### Instructions for the task
Repeat the records below, starting at the line that contains "Given: Open the file name template help link" and continuing through the end of the records, with both ends included.

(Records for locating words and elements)
* Begin *

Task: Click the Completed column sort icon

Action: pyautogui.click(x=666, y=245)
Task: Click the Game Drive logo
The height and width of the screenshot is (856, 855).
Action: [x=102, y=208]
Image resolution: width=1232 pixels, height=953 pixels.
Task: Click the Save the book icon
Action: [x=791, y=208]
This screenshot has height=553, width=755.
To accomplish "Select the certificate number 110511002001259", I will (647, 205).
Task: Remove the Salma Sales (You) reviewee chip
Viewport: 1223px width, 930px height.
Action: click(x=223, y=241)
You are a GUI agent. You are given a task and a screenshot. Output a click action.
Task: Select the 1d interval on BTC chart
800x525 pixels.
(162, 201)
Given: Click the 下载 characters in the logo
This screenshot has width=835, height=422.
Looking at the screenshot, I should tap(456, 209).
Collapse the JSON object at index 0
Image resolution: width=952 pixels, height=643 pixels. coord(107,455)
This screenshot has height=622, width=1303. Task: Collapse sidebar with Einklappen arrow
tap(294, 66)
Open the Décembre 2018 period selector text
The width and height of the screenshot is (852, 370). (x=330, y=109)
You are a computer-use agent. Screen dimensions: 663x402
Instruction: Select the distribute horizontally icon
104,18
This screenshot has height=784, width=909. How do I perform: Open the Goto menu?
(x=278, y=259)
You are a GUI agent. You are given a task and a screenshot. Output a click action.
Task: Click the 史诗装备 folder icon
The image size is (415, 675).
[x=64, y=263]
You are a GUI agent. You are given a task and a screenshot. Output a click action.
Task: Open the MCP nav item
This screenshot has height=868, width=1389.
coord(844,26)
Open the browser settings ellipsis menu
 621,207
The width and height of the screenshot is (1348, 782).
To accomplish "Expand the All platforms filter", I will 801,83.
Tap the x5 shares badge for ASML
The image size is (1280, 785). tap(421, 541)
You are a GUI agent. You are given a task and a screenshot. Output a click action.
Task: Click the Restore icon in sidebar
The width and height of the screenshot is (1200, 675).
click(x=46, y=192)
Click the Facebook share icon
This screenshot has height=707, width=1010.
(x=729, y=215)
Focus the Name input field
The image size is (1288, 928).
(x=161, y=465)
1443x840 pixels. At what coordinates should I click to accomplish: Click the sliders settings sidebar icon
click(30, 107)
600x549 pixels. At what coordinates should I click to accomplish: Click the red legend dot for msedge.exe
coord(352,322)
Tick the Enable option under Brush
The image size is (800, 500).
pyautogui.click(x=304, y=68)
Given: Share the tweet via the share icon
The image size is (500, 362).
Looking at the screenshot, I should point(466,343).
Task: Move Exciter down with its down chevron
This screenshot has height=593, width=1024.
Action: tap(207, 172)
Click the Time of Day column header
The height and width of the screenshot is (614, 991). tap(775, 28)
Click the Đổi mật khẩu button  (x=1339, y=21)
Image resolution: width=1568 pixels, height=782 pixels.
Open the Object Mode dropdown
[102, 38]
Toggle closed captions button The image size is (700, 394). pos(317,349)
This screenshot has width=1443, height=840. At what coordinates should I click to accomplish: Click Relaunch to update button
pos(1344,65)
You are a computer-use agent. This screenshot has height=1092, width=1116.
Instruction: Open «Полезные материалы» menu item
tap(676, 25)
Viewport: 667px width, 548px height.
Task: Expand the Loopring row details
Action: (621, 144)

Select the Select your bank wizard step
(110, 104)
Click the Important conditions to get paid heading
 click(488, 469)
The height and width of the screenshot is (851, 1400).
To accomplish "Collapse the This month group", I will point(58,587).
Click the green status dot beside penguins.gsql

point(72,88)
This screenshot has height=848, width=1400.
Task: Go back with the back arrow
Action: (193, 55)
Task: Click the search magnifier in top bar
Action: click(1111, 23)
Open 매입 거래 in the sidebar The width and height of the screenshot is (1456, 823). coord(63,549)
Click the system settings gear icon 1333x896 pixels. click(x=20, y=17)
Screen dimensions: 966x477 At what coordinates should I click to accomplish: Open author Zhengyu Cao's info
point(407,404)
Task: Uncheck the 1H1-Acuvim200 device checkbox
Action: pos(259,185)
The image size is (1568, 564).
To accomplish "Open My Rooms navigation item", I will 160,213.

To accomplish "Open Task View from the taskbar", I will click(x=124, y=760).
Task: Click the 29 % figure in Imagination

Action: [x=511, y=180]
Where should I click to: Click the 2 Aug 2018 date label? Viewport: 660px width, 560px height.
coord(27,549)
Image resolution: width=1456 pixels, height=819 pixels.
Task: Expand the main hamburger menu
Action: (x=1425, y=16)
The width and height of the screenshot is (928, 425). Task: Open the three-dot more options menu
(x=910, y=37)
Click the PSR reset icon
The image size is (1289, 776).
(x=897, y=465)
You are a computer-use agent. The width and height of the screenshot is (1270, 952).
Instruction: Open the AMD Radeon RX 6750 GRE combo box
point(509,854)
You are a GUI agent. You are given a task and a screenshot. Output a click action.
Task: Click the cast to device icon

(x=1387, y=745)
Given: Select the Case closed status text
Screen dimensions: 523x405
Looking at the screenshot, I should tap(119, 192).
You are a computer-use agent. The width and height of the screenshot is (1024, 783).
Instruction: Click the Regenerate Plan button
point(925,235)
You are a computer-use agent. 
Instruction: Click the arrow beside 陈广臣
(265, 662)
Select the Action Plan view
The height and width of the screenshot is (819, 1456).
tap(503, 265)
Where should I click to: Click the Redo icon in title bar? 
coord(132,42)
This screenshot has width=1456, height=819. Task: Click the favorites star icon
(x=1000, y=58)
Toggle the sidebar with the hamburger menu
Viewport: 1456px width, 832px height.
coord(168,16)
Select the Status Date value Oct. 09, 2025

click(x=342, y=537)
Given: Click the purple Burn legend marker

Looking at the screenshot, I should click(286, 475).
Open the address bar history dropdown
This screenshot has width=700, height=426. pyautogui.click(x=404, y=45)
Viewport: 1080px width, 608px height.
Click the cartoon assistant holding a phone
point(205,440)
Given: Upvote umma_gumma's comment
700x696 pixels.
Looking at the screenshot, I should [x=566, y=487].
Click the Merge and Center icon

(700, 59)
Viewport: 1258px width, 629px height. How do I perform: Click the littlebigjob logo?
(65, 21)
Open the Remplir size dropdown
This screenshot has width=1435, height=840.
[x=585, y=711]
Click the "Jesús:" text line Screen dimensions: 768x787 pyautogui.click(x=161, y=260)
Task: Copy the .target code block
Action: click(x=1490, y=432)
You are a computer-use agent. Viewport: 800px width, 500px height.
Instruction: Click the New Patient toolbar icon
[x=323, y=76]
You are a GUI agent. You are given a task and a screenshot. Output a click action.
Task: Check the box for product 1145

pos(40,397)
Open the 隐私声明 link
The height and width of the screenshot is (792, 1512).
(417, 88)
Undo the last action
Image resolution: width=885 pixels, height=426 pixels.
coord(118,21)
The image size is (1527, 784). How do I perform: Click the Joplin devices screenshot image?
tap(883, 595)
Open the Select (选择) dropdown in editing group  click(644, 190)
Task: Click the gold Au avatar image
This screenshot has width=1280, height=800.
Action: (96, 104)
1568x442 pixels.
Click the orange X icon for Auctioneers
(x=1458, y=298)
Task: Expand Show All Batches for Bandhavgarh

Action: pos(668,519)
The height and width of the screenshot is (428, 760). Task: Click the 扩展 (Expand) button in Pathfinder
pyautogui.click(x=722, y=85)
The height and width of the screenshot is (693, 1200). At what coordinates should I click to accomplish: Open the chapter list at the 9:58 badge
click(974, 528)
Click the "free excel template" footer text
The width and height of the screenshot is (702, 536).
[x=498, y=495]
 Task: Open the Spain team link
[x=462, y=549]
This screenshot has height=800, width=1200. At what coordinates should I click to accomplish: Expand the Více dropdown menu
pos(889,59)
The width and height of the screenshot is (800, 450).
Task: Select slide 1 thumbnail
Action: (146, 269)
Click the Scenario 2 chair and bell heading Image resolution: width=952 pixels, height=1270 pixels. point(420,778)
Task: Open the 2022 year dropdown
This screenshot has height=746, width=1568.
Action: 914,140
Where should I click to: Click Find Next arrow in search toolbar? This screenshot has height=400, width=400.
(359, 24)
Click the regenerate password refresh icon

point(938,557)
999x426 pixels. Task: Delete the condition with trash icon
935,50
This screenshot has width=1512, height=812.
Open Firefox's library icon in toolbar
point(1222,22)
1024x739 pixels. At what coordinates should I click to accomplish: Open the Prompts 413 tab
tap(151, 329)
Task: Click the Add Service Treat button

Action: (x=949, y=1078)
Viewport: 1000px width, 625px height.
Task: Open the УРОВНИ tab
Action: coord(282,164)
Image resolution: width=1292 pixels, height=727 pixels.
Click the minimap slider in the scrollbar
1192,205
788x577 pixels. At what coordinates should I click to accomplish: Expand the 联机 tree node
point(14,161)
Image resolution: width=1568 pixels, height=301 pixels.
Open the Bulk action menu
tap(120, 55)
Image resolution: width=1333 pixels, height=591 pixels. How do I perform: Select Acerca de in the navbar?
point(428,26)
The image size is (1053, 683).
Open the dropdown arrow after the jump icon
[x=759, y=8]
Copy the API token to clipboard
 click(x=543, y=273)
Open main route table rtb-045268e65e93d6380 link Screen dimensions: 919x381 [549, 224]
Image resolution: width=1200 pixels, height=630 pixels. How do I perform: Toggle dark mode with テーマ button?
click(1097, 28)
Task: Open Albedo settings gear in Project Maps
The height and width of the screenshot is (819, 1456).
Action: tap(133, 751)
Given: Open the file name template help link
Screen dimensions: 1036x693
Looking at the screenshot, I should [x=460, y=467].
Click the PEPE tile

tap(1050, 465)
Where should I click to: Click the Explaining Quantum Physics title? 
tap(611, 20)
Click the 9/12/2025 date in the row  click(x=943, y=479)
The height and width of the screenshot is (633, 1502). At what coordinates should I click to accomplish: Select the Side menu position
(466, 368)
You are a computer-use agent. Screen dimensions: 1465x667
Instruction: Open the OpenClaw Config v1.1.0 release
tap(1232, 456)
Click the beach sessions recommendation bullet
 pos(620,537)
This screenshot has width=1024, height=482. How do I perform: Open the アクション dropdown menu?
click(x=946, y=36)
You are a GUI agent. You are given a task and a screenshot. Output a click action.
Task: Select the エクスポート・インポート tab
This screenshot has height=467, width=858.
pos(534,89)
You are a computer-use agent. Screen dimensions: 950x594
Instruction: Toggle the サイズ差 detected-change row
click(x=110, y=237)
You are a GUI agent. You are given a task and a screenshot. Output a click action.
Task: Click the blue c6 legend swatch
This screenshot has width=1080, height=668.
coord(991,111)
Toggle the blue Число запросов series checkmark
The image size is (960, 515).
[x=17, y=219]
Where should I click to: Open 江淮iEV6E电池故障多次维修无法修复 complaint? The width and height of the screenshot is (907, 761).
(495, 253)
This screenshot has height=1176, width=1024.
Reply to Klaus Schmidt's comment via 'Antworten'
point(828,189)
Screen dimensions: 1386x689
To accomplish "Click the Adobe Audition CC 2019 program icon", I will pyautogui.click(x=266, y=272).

* End *

### Correct answer
Given: Open the file name template help link
Screen dimensions: 1036x693
Looking at the screenshot, I should [x=460, y=467].
Click the PEPE tile

tap(1050, 465)
Where should I click to: Click the Explaining Quantum Physics title? 
tap(611, 20)
Click the 9/12/2025 date in the row  click(x=943, y=479)
The height and width of the screenshot is (633, 1502). At what coordinates should I click to accomplish: Select the Side menu position
(466, 368)
You are a computer-use agent. Screen dimensions: 1465x667
Instruction: Open the OpenClaw Config v1.1.0 release
tap(1232, 456)
Click the beach sessions recommendation bullet
 pos(620,537)
This screenshot has width=1024, height=482. How do I perform: Open the アクション dropdown menu?
click(x=946, y=36)
You are a GUI agent. You are given a task and a screenshot. Output a click action.
Task: Select the エクスポート・インポート tab
This screenshot has height=467, width=858.
pos(534,89)
You are a computer-use agent. Screen dimensions: 950x594
Instruction: Toggle the サイズ差 detected-change row
click(x=110, y=237)
You are a GUI agent. You are given a task and a screenshot. Output a click action.
Task: Click the blue c6 legend swatch
This screenshot has width=1080, height=668.
coord(991,111)
Toggle the blue Число запросов series checkmark
The image size is (960, 515).
[x=17, y=219]
Where should I click to: Open 江淮iEV6E电池故障多次维修无法修复 complaint? The width and height of the screenshot is (907, 761).
(495, 253)
This screenshot has height=1176, width=1024.
Reply to Klaus Schmidt's comment via 'Antworten'
point(828,189)
Screen dimensions: 1386x689
To accomplish "Click the Adobe Audition CC 2019 program icon", I will pyautogui.click(x=266, y=272).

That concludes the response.